Part of a data file
+-------+

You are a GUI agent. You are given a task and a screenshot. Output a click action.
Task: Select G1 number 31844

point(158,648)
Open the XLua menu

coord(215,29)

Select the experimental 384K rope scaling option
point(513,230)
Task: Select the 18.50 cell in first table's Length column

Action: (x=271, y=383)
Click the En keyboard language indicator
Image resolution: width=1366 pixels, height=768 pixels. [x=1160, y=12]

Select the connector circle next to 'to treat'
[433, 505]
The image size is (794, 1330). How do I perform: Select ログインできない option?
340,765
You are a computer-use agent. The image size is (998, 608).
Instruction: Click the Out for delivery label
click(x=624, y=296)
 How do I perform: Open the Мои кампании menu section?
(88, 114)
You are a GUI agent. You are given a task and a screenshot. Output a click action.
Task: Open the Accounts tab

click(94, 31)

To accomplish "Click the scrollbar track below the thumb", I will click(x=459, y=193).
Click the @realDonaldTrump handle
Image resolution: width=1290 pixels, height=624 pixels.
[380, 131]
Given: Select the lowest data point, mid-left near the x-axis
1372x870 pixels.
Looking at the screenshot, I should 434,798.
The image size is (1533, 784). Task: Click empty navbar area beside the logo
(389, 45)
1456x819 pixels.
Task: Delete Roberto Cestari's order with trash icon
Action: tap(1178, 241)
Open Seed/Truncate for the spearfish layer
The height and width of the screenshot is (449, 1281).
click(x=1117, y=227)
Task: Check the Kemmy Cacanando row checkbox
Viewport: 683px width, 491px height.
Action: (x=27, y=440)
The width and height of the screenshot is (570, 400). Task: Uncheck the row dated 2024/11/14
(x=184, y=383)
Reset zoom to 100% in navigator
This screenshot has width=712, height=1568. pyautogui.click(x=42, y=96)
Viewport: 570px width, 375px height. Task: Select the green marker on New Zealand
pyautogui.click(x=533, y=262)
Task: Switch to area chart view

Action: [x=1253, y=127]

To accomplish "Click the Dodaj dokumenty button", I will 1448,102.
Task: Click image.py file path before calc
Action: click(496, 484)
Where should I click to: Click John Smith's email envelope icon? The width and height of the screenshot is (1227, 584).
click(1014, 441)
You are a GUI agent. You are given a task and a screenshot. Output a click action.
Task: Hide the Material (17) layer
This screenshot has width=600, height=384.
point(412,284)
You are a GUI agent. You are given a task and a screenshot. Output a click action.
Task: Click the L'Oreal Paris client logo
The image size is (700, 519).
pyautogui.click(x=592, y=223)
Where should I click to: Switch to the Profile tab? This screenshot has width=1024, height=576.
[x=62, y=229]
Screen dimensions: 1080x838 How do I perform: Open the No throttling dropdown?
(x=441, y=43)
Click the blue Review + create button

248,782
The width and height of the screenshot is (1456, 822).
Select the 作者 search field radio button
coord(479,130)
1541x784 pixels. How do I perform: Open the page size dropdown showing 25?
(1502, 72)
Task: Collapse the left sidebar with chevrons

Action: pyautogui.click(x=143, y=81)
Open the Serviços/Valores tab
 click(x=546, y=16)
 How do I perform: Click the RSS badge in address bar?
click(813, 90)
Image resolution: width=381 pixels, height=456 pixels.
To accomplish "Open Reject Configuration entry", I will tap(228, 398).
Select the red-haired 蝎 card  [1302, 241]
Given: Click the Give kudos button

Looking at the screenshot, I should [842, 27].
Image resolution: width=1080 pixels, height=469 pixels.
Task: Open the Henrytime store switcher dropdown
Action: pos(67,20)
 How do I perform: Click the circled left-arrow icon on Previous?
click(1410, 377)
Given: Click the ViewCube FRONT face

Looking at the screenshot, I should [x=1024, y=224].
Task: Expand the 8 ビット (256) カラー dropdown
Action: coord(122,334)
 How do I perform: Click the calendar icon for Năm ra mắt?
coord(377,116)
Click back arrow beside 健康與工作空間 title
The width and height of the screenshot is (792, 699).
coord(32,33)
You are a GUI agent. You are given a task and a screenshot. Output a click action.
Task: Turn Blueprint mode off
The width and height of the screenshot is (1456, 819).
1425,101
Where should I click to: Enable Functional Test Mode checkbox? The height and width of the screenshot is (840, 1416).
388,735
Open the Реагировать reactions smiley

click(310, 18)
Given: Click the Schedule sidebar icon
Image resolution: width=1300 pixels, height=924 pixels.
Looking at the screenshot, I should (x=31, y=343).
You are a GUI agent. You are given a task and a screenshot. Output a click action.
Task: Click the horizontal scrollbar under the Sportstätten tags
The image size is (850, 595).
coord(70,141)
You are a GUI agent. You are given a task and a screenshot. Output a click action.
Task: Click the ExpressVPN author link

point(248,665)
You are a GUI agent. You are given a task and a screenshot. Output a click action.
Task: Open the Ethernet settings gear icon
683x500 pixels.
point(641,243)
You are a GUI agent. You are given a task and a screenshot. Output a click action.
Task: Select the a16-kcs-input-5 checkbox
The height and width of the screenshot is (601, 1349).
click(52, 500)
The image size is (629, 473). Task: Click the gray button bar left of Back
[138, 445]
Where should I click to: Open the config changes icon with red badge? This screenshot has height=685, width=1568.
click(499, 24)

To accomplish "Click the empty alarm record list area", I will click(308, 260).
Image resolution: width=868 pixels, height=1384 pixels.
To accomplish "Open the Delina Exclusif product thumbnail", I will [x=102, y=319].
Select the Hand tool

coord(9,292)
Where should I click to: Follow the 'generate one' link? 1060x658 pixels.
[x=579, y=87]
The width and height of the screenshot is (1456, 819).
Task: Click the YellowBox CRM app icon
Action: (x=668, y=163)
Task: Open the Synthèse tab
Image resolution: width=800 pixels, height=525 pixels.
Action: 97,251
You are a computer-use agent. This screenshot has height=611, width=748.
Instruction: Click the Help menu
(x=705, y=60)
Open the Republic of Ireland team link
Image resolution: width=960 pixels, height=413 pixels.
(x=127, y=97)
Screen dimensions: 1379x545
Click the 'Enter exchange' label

+-------+

> TASK GOAL
Please edit the rows above by replacing "GUI agent" with "interface agent" and leaving everything else unchanged.

> WORKED ANSWER
You are a interface agent. You are given a task and a screenshot. Output a click action.
Task: Select G1 number 31844

point(158,648)
Open the XLua menu

coord(215,29)

Select the experimental 384K rope scaling option
point(513,230)
Task: Select the 18.50 cell in first table's Length column

Action: (x=271, y=383)
Click the En keyboard language indicator
Image resolution: width=1366 pixels, height=768 pixels. [x=1160, y=12]

Select the connector circle next to 'to treat'
[433, 505]
The image size is (794, 1330). How do I perform: Select ログインできない option?
340,765
You are a computer-use agent. The image size is (998, 608).
Instruction: Click the Out for delivery label
click(x=624, y=296)
 How do I perform: Open the Мои кампании menu section?
(88, 114)
You are a interface agent. You are given a task and a screenshot. Output a click action.
Task: Open the Accounts tab

click(94, 31)

To accomplish "Click the scrollbar track below the thumb", I will click(x=459, y=193).
Click the @realDonaldTrump handle
Image resolution: width=1290 pixels, height=624 pixels.
[380, 131]
Given: Select the lowest data point, mid-left near the x-axis
1372x870 pixels.
Looking at the screenshot, I should 434,798.
The image size is (1533, 784). Task: Click empty navbar area beside the logo
(389, 45)
1456x819 pixels.
Task: Delete Roberto Cestari's order with trash icon
Action: tap(1178, 241)
Open Seed/Truncate for the spearfish layer
The height and width of the screenshot is (449, 1281).
click(x=1117, y=227)
Task: Check the Kemmy Cacanando row checkbox
Viewport: 683px width, 491px height.
Action: (x=27, y=440)
The width and height of the screenshot is (570, 400). Task: Uncheck the row dated 2024/11/14
(x=184, y=383)
Reset zoom to 100% in navigator
This screenshot has width=712, height=1568. pyautogui.click(x=42, y=96)
Viewport: 570px width, 375px height. Task: Select the green marker on New Zealand
pyautogui.click(x=533, y=262)
Task: Switch to area chart view

Action: [x=1253, y=127]

To accomplish "Click the Dodaj dokumenty button", I will 1448,102.
Task: Click image.py file path before calc
Action: click(496, 484)
Where should I click to: Click John Smith's email envelope icon? The width and height of the screenshot is (1227, 584).
click(1014, 441)
You are a interface agent. You are given a task and a screenshot. Output a click action.
Task: Hide the Material (17) layer
This screenshot has width=600, height=384.
point(412,284)
You are a interface agent. You are given a task and a screenshot. Output a click action.
Task: Click the L'Oreal Paris client logo
The image size is (700, 519).
pyautogui.click(x=592, y=223)
Where should I click to: Switch to the Profile tab? This screenshot has width=1024, height=576.
[x=62, y=229]
Screen dimensions: 1080x838 How do I perform: Open the No throttling dropdown?
(x=441, y=43)
Click the blue Review + create button

248,782
The width and height of the screenshot is (1456, 822).
Select the 作者 search field radio button
coord(479,130)
1541x784 pixels. How do I perform: Open the page size dropdown showing 25?
(1502, 72)
Task: Collapse the left sidebar with chevrons

Action: pyautogui.click(x=143, y=81)
Open the Serviços/Valores tab
 click(x=546, y=16)
 How do I perform: Click the RSS badge in address bar?
click(813, 90)
Image resolution: width=381 pixels, height=456 pixels.
To accomplish "Open Reject Configuration entry", I will tap(228, 398).
Select the red-haired 蝎 card  [1302, 241]
Given: Click the Give kudos button

Looking at the screenshot, I should [842, 27].
Image resolution: width=1080 pixels, height=469 pixels.
Task: Open the Henrytime store switcher dropdown
Action: pos(67,20)
 How do I perform: Click the circled left-arrow icon on Previous?
click(1410, 377)
Given: Click the ViewCube FRONT face

Looking at the screenshot, I should [x=1024, y=224].
Task: Expand the 8 ビット (256) カラー dropdown
Action: coord(122,334)
 How do I perform: Click the calendar icon for Năm ra mắt?
coord(377,116)
Click back arrow beside 健康與工作空間 title
The width and height of the screenshot is (792, 699).
coord(32,33)
You are a interface agent. You are given a task and a screenshot. Output a click action.
Task: Turn Blueprint mode off
The width and height of the screenshot is (1456, 819).
1425,101
Where should I click to: Enable Functional Test Mode checkbox? The height and width of the screenshot is (840, 1416).
388,735
Open the Реагировать reactions smiley

click(310, 18)
Given: Click the Schedule sidebar icon
Image resolution: width=1300 pixels, height=924 pixels.
Looking at the screenshot, I should (x=31, y=343).
You are a interface agent. You are given a task and a screenshot. Output a click action.
Task: Click the horizontal scrollbar under the Sportstätten tags
The image size is (850, 595).
coord(70,141)
You are a interface agent. You are given a task and a screenshot. Output a click action.
Task: Click the ExpressVPN author link

point(248,665)
You are a interface agent. You are given a task and a screenshot. Output a click action.
Task: Open the Ethernet settings gear icon
683x500 pixels.
point(641,243)
You are a interface agent. You are given a task and a screenshot. Output a click action.
Task: Select the a16-kcs-input-5 checkbox
The height and width of the screenshot is (601, 1349).
click(52, 500)
The image size is (629, 473). Task: Click the gray button bar left of Back
[138, 445]
Where should I click to: Open the config changes icon with red badge? This screenshot has height=685, width=1568.
click(499, 24)

To accomplish "Click the empty alarm record list area", I will click(308, 260).
Image resolution: width=868 pixels, height=1384 pixels.
To accomplish "Open the Delina Exclusif product thumbnail", I will [x=102, y=319].
Select the Hand tool

coord(9,292)
Where should I click to: Follow the 'generate one' link? 1060x658 pixels.
[x=579, y=87]
The width and height of the screenshot is (1456, 819).
Task: Click the YellowBox CRM app icon
Action: (x=668, y=163)
Task: Open the Synthèse tab
Image resolution: width=800 pixels, height=525 pixels.
Action: 97,251
You are a computer-use agent. This screenshot has height=611, width=748.
Instruction: Click the Help menu
(x=705, y=60)
Open the Republic of Ireland team link
Image resolution: width=960 pixels, height=413 pixels.
(x=127, y=97)
Screen dimensions: 1379x545
Click the 'Enter exchange' label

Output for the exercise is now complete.